[Element and text position data]
● ● ● ● ● ● ●

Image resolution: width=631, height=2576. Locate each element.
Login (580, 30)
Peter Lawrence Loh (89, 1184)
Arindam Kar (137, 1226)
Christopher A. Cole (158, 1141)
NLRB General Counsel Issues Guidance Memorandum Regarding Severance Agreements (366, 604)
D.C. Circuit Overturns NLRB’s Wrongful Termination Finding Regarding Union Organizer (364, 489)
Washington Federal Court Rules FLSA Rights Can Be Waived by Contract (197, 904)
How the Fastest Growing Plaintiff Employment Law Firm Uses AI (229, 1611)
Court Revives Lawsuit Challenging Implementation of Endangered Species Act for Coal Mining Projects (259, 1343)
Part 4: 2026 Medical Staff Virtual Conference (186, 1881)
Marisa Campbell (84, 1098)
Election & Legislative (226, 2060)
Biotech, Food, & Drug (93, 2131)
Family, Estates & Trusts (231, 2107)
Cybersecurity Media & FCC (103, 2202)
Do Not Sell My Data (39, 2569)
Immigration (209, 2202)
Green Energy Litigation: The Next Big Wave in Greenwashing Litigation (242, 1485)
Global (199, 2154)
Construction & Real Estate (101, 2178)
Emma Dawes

● ● ● ● ● ● ●

◆ **The exercise**:
Change the lines from the one containing "Court Revives Lawsuit" through the end of the items by swapping "Global" for "International" and leaving all other text as it stands.

◆ **Response**:
Court Revives Lawsuit Challenging Implementation of Endangered Species Act for Coal Mining Projects (259, 1343)
Part 4: 2026 Medical Staff Virtual Conference (186, 1881)
Marisa Campbell (84, 1098)
Election & Legislative (226, 2060)
Biotech, Food, & Drug (93, 2131)
Family, Estates & Trusts (231, 2107)
Cybersecurity Media & FCC (103, 2202)
Do Not Sell My Data (39, 2569)
Immigration (209, 2202)
Green Energy Litigation: The Next Big Wave in Greenwashing Litigation (242, 1485)
International (199, 2154)
Construction & Real Estate (101, 2178)
Emma Dawes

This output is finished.